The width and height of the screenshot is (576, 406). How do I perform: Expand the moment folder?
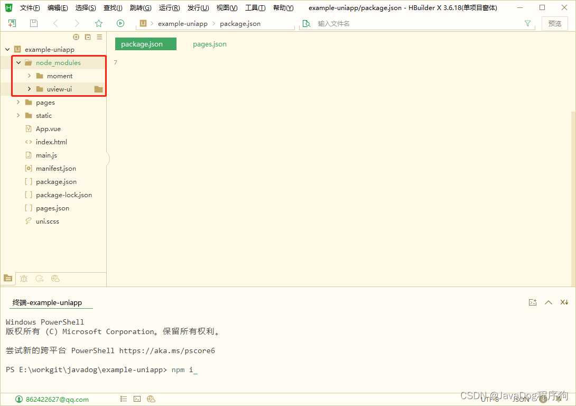[30, 76]
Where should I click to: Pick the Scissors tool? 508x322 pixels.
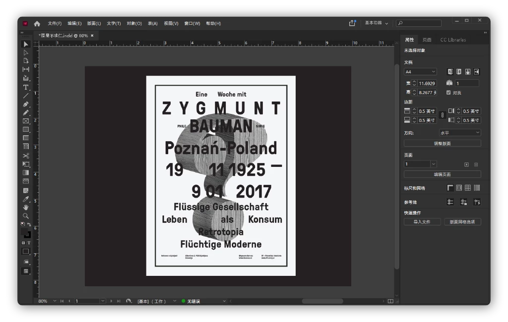pyautogui.click(x=26, y=156)

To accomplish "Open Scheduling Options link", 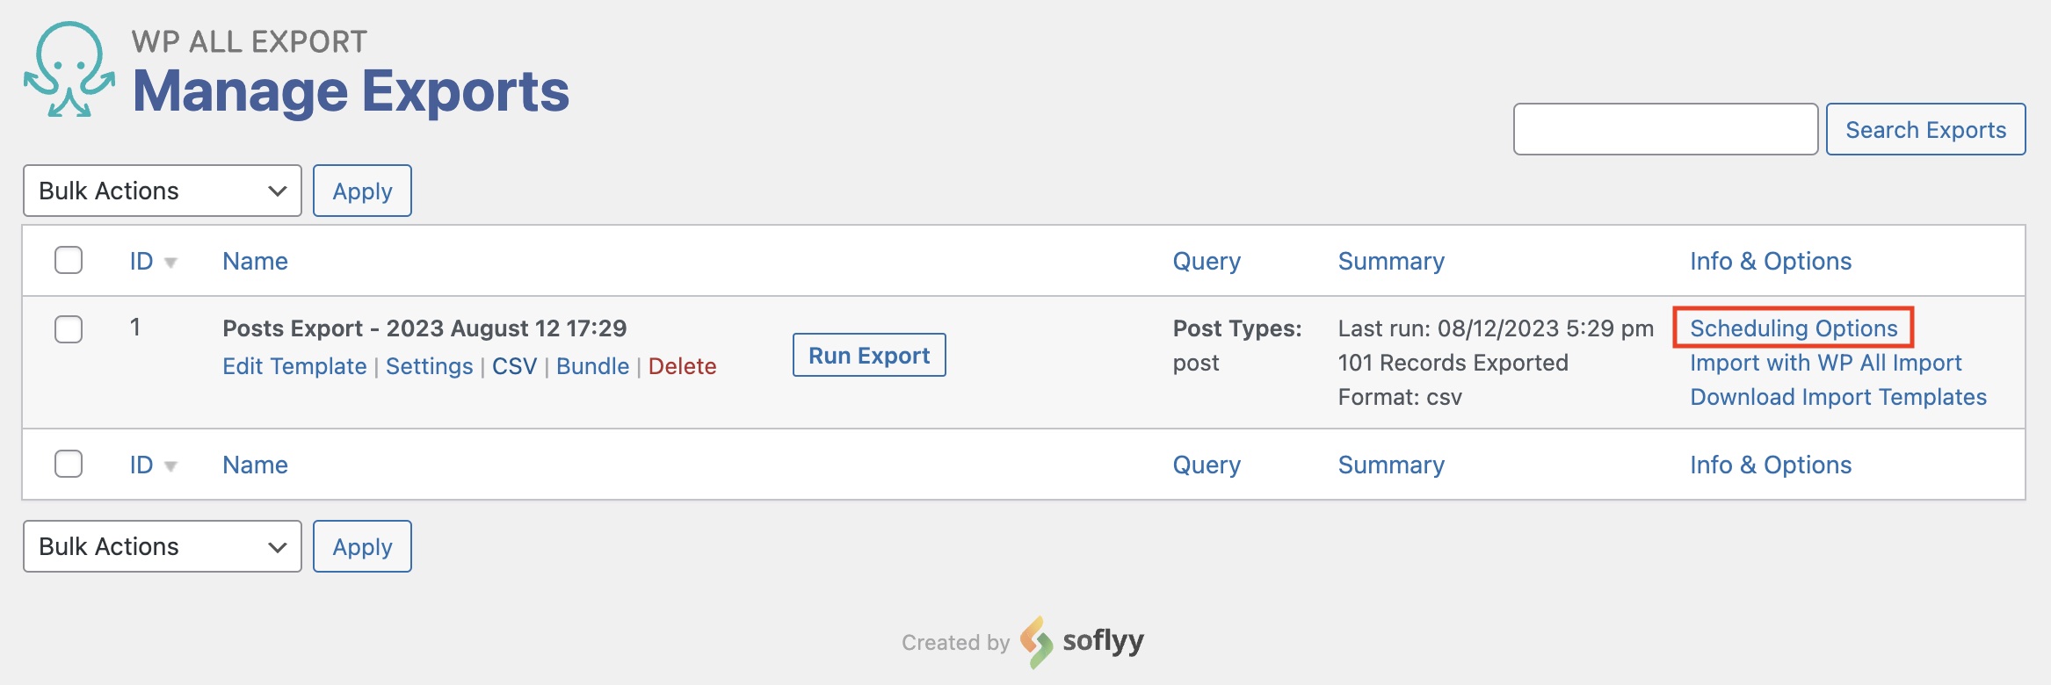I will coord(1794,328).
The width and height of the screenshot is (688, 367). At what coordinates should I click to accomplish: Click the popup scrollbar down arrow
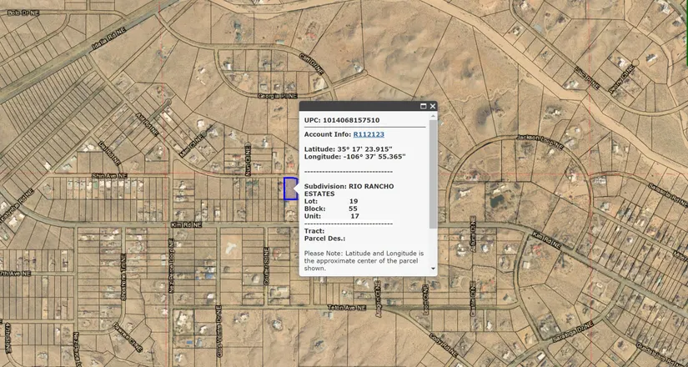433,269
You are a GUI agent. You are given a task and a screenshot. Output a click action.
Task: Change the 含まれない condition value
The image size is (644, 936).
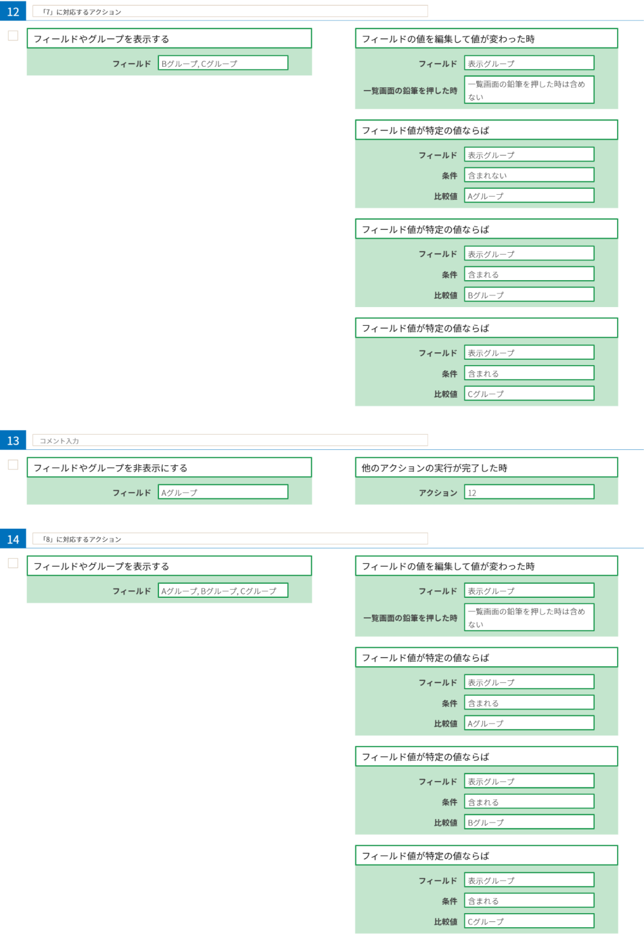[529, 175]
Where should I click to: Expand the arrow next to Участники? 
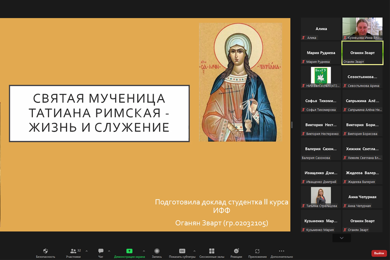[87, 251]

□ □ □ □ □

[Task brief]
Copy, without any changes, the part of the records that opens with the line containing "You are a GUI" and runs through the end of the records, including both ends. Leave the pictures out of your answer.

[Result]
You are a GUI agent. You are given a task and a screenshot. Output a click action.
Task: Change the 含まれない condition value
The image size is (644, 936).
[529, 175]
Where should I click to: Expand the arrow next to Участники? 
[87, 251]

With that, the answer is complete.